- _EXTRACTED DATA_
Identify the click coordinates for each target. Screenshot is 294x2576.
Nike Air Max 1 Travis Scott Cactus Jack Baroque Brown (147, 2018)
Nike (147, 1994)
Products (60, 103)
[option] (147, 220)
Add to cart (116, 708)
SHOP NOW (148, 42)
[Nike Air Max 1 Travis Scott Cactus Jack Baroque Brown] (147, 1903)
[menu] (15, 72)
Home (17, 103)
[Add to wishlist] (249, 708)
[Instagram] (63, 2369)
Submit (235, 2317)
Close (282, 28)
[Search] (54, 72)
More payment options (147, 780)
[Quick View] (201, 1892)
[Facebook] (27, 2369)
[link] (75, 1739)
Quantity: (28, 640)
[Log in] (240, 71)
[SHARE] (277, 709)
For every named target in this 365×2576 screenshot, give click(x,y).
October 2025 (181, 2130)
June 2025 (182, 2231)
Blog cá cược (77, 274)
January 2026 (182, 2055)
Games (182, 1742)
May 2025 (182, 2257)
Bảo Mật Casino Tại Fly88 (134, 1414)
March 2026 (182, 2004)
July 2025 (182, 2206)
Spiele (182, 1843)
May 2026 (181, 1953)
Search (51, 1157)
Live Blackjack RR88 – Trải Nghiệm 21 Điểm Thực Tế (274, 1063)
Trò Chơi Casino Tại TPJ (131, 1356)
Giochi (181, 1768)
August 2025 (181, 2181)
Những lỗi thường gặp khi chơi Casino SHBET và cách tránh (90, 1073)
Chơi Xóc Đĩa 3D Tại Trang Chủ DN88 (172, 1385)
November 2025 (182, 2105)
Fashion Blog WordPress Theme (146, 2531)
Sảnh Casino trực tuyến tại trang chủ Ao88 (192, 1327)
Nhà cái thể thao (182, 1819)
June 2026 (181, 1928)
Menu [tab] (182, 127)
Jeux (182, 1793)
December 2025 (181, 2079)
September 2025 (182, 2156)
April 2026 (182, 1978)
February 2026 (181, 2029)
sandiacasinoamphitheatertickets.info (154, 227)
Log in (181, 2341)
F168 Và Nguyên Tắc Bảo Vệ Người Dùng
* * *
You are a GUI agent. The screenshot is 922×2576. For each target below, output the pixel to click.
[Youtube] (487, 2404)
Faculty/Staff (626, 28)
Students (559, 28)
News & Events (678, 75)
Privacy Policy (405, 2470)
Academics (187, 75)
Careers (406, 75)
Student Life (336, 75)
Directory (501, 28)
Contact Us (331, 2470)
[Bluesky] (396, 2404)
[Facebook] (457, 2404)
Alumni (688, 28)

- _ACTION ITEM_
Copy each line of the data above that holds "Scott".

- _SOLUTION_
Nike Air Max 1 Travis Scott Cactus Jack Baroque Brown (147, 2018)
[Nike Air Max 1 Travis Scott Cactus Jack Baroque Brown] (147, 1903)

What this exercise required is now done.